■ Required work
Begin at the line that has "Where should I", stop after the line that has "Tap the Android", and print exactly those lines from the records below, without any pictures.

Recorded data
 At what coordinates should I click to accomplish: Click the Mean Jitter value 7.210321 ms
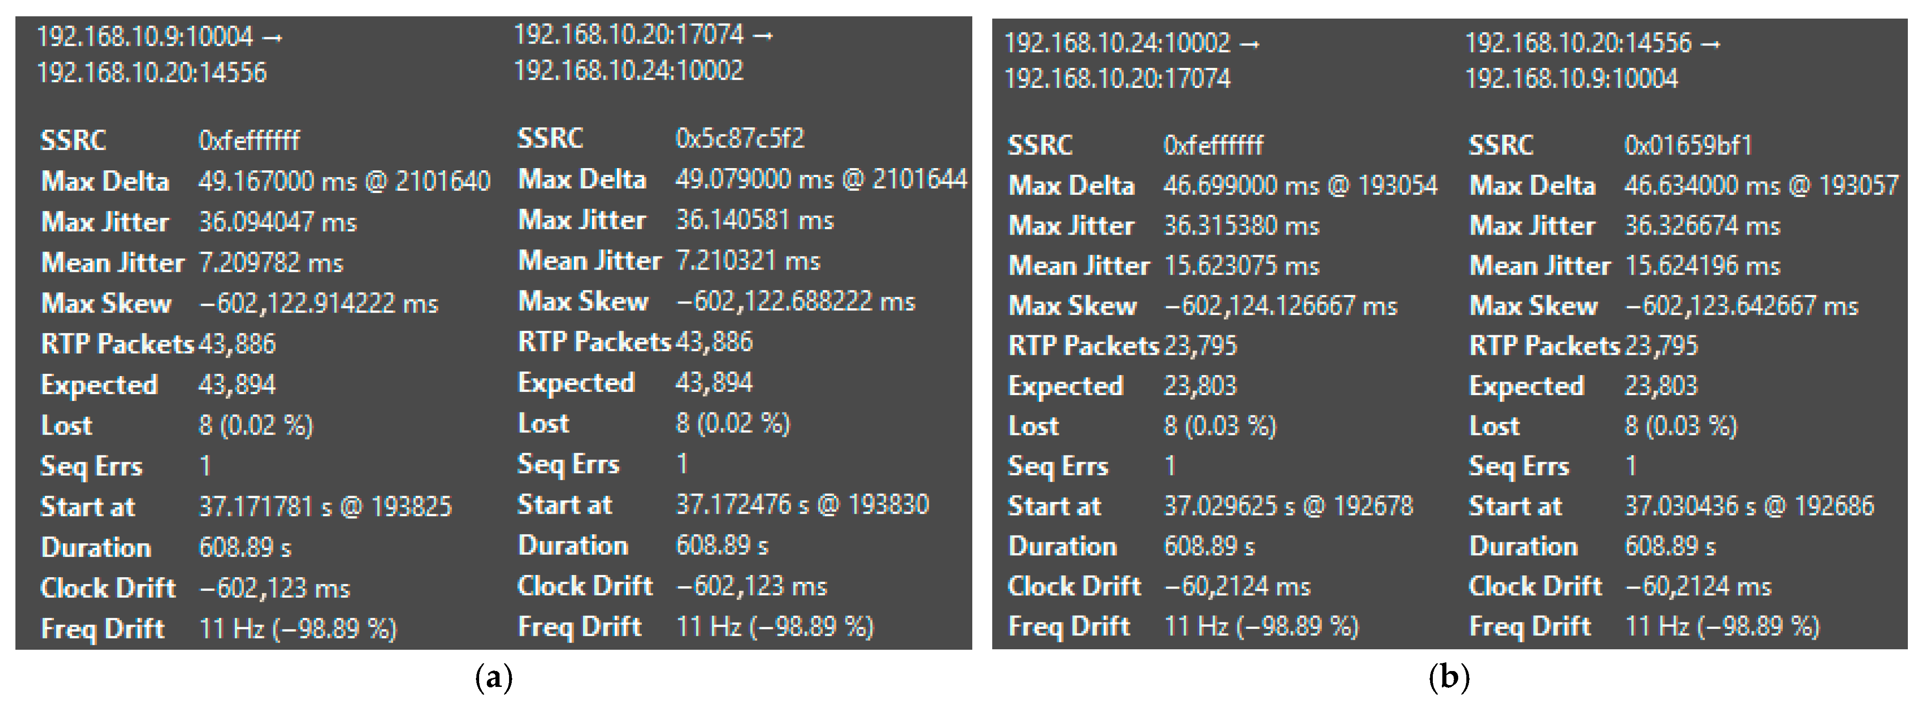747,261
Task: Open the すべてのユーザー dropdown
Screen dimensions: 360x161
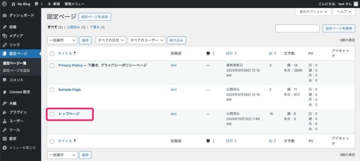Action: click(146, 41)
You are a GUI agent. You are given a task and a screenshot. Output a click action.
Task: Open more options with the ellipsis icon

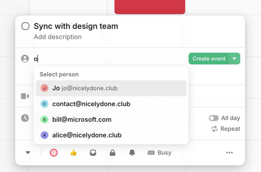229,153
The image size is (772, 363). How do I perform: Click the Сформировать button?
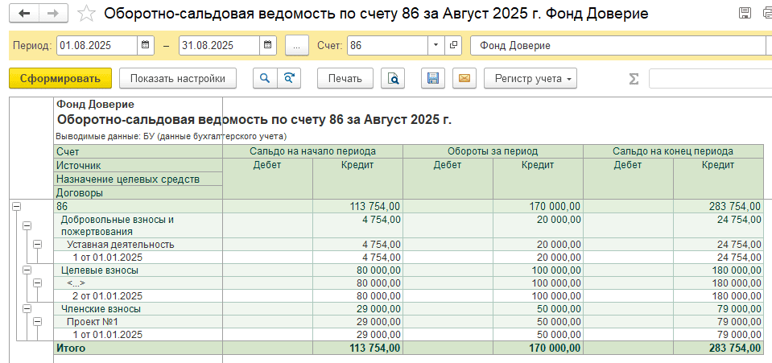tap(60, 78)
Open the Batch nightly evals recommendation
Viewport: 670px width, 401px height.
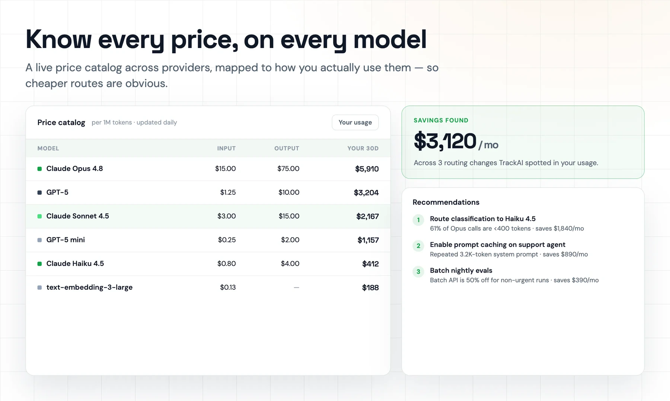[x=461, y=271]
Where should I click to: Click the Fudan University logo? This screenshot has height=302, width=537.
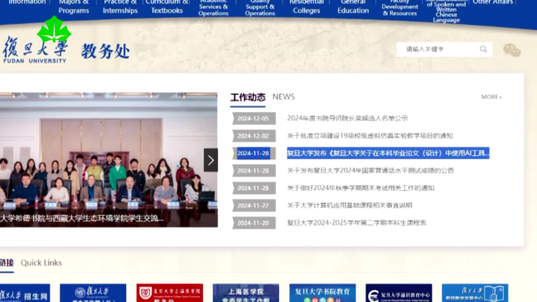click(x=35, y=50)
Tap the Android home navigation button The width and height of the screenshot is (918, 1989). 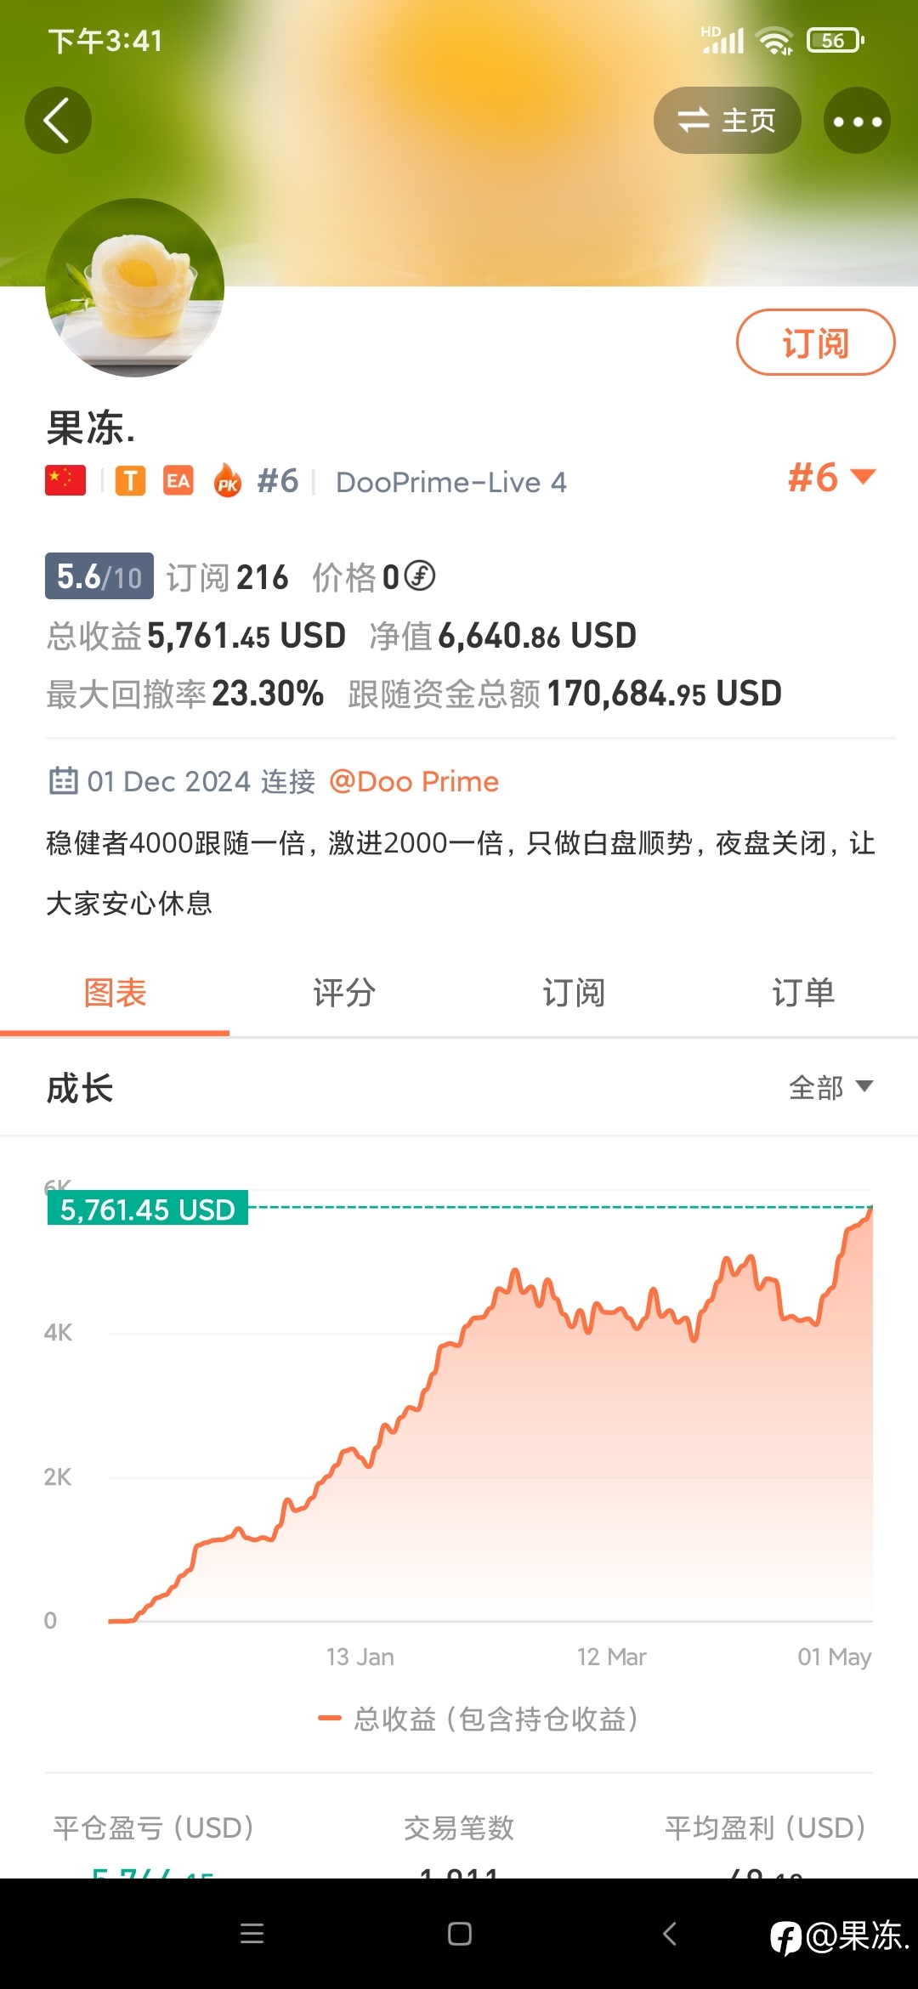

--

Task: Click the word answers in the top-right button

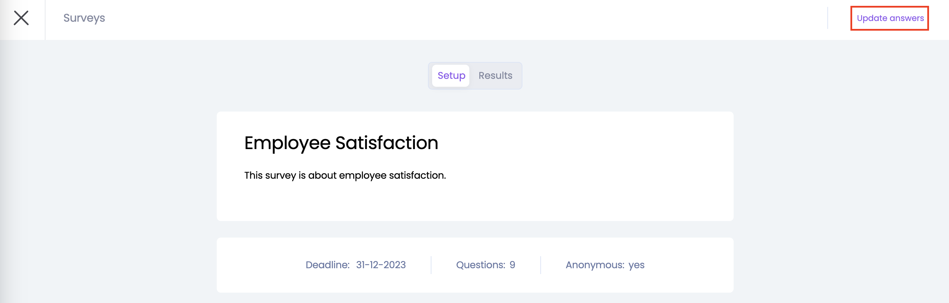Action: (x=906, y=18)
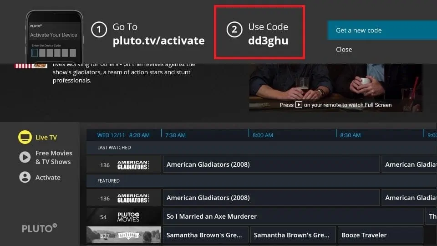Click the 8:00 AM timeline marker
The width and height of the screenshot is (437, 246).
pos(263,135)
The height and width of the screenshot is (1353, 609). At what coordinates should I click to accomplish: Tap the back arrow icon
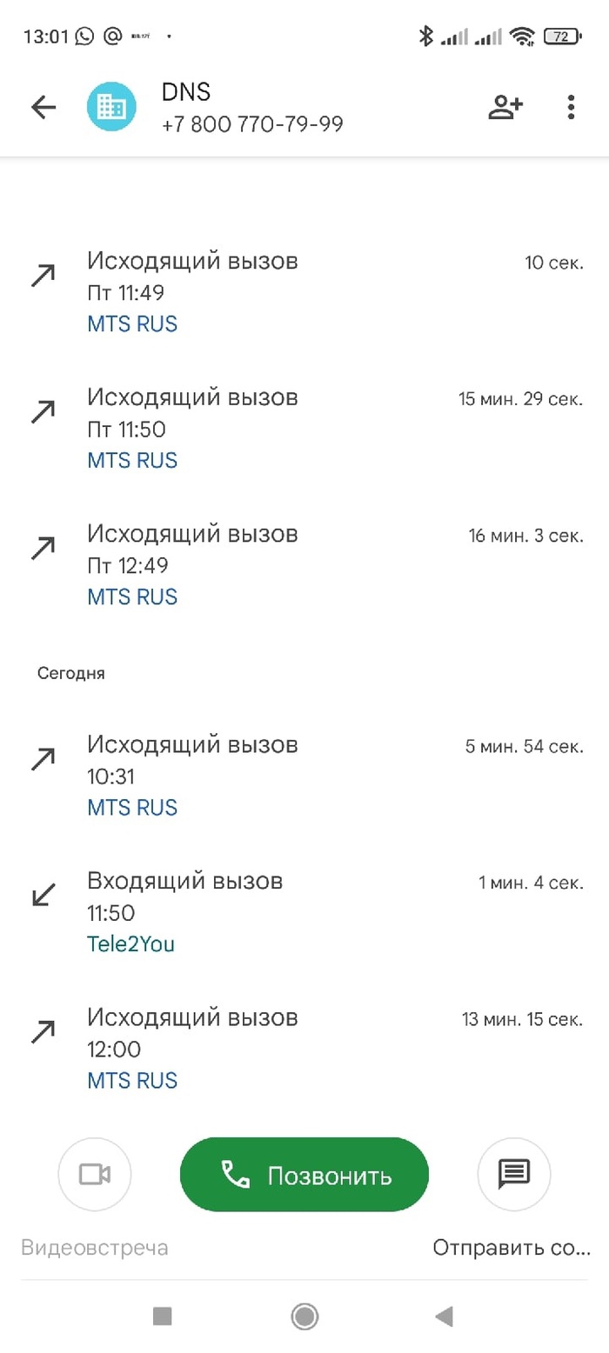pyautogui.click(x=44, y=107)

■ Finished task
Where should I click to: Click the Fudan University logo? This screenshot has height=302, width=537.
click(x=35, y=50)
Tap the Android home navigation button The width and height of the screenshot is (918, 1989). 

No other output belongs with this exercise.